Da che mondo è mondo a Montecarlo si corre anche se piove e tanto, sennò Beltoise non avrebbe mai vinto l’ultimo GP per la Brm nel 1972 e Senna e Bellof non si sarebbero mai rivelati al mondo in quel fantastico GP accorciato del 1984, quando Marcello Sabbatini dalle colonne di Rombo, buonanima, accusò l’80% dei piloti d’essere renitenti al rischio. Ovunque Marcellone sia ora, in qualsiasi dimensione parallela stia vergando il suo articolo di fondo, non oso immaginare cosa starà scrivendo e torno a pensare al mio, di articolo, che è meglio.

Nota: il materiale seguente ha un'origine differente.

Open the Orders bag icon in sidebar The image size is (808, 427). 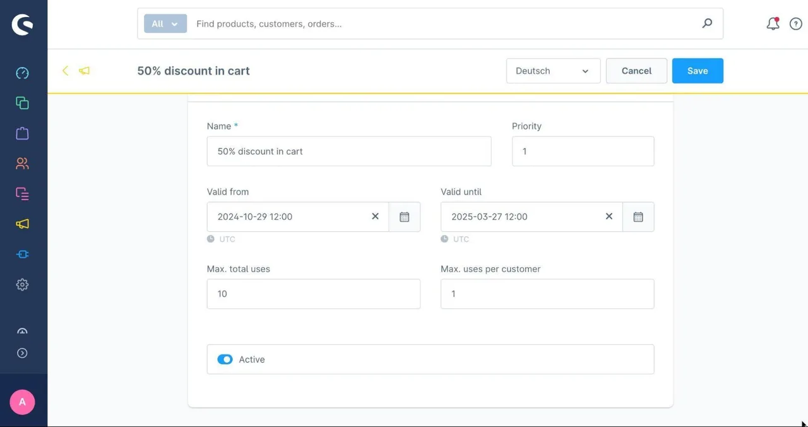point(22,133)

Limitandomi a dire che da Monaco 2022 l’establishment della F.1 esce a pezzi e fa cilecca, a tutti i livelli. Altro che Michael Masi, qui è il sistema che non funziona, non trasmette autorevolezza e tantomeno credibilità. Tanto per cominciare, puntualmente, la direzione gara - da chiunque sia condotta - quando si tratta di dare il via a una gara bagnata va nel panico. È dall’incidente a Jules Bianchi che questa sorta di trauma collettivo proietta un’ombra quasi paralizzante ed è ora di dire le cose belle chiare: o smettiamo di piangere o smettiamo di correre. O ce la piantiamo di tremare o chiudiamo baracca e burattini, che è più coerente.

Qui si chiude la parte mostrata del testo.